[Work to be completed]
Output every entry exactly as it appears.

=======

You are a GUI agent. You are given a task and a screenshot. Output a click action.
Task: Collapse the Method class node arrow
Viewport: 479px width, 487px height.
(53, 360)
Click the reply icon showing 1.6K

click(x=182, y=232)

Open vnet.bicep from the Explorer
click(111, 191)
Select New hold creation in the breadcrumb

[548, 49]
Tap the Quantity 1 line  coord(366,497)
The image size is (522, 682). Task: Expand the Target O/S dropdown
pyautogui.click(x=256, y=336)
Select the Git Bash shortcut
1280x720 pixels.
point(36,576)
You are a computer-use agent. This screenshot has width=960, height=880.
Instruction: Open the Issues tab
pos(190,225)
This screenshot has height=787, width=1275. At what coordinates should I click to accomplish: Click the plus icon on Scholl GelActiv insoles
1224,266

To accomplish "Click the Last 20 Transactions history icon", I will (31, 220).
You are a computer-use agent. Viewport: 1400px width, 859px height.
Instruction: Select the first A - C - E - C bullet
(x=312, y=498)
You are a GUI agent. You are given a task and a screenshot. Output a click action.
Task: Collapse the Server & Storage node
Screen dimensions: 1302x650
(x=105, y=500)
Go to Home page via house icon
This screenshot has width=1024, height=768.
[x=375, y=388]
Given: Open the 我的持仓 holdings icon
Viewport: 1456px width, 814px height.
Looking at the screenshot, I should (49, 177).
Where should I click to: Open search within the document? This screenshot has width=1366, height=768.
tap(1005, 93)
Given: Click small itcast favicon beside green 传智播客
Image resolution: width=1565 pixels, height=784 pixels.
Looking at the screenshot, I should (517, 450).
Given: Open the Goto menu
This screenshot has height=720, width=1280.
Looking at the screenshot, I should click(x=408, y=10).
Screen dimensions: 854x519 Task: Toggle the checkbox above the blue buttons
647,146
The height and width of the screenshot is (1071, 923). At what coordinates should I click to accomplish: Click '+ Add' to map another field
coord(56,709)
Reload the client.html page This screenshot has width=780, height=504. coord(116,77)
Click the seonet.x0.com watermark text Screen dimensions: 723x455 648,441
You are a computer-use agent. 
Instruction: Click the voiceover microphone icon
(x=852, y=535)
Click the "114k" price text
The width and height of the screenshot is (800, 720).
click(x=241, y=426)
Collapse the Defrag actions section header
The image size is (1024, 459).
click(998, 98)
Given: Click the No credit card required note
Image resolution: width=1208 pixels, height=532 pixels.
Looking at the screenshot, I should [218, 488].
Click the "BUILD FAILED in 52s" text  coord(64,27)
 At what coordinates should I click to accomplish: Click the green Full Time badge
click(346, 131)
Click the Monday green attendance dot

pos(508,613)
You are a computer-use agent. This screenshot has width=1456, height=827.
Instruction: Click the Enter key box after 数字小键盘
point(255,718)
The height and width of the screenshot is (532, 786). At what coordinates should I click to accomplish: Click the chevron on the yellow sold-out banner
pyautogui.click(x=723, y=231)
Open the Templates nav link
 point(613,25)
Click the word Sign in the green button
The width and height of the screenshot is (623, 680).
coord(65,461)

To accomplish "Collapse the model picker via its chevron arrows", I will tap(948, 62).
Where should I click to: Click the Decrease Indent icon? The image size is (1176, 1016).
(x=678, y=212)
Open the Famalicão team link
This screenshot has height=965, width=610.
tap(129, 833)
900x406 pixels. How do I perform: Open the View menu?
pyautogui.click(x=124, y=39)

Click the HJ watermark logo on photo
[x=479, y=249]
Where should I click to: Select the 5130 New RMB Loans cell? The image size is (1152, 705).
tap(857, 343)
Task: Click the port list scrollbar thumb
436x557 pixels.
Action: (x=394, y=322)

=======

[Task output]
You are a GUI agent. You are given a task and a screenshot. Output a click action.
Task: Collapse the Method class node arrow
Viewport: 479px width, 487px height.
(53, 360)
Click the reply icon showing 1.6K

click(x=182, y=232)

Open vnet.bicep from the Explorer
click(111, 191)
Select New hold creation in the breadcrumb

[548, 49]
Tap the Quantity 1 line  coord(366,497)
The image size is (522, 682). Task: Expand the Target O/S dropdown
pyautogui.click(x=256, y=336)
Select the Git Bash shortcut
1280x720 pixels.
point(36,576)
You are a computer-use agent. This screenshot has width=960, height=880.
Instruction: Open the Issues tab
pos(190,225)
This screenshot has height=787, width=1275. At what coordinates should I click to accomplish: Click the plus icon on Scholl GelActiv insoles
1224,266

To accomplish "Click the Last 20 Transactions history icon", I will (31, 220).
You are a computer-use agent. Viewport: 1400px width, 859px height.
Instruction: Select the first A - C - E - C bullet
(x=312, y=498)
You are a GUI agent. You are given a task and a screenshot. Output a click action.
Task: Collapse the Server & Storage node
Screen dimensions: 1302x650
(x=105, y=500)
Go to Home page via house icon
This screenshot has width=1024, height=768.
[x=375, y=388]
Given: Open the 我的持仓 holdings icon
Viewport: 1456px width, 814px height.
Looking at the screenshot, I should (49, 177).
Where should I click to: Open search within the document? This screenshot has width=1366, height=768.
tap(1005, 93)
Given: Click small itcast favicon beside green 传智播客
Image resolution: width=1565 pixels, height=784 pixels.
Looking at the screenshot, I should (517, 450).
Given: Open the Goto menu
This screenshot has height=720, width=1280.
Looking at the screenshot, I should click(x=408, y=10).
Screen dimensions: 854x519 Task: Toggle the checkbox above the blue buttons
647,146
The height and width of the screenshot is (1071, 923). At what coordinates should I click to accomplish: Click '+ Add' to map another field
coord(56,709)
Reload the client.html page This screenshot has width=780, height=504. coord(116,77)
Click the seonet.x0.com watermark text Screen dimensions: 723x455 648,441
You are a computer-use agent. 
Instruction: Click the voiceover microphone icon
(x=852, y=535)
Click the "114k" price text
The width and height of the screenshot is (800, 720).
click(x=241, y=426)
Collapse the Defrag actions section header
The image size is (1024, 459).
click(998, 98)
Given: Click the No credit card required note
Image resolution: width=1208 pixels, height=532 pixels.
Looking at the screenshot, I should [218, 488].
Click the "BUILD FAILED in 52s" text  coord(64,27)
 At what coordinates should I click to accomplish: Click the green Full Time badge
click(346, 131)
Click the Monday green attendance dot

pos(508,613)
You are a computer-use agent. This screenshot has width=1456, height=827.
Instruction: Click the Enter key box after 数字小键盘
point(255,718)
The height and width of the screenshot is (532, 786). At what coordinates should I click to accomplish: Click the chevron on the yellow sold-out banner
pyautogui.click(x=723, y=231)
Open the Templates nav link
 point(613,25)
Click the word Sign in the green button
The width and height of the screenshot is (623, 680).
coord(65,461)

To accomplish "Collapse the model picker via its chevron arrows", I will tap(948, 62).
Where should I click to: Click the Decrease Indent icon? The image size is (1176, 1016).
(x=678, y=212)
Open the Famalicão team link
This screenshot has height=965, width=610.
tap(129, 833)
900x406 pixels. How do I perform: Open the View menu?
pyautogui.click(x=124, y=39)

Click the HJ watermark logo on photo
[x=479, y=249]
Where should I click to: Select the 5130 New RMB Loans cell? The image size is (1152, 705).
tap(857, 343)
Task: Click the port list scrollbar thumb
436x557 pixels.
Action: (x=394, y=322)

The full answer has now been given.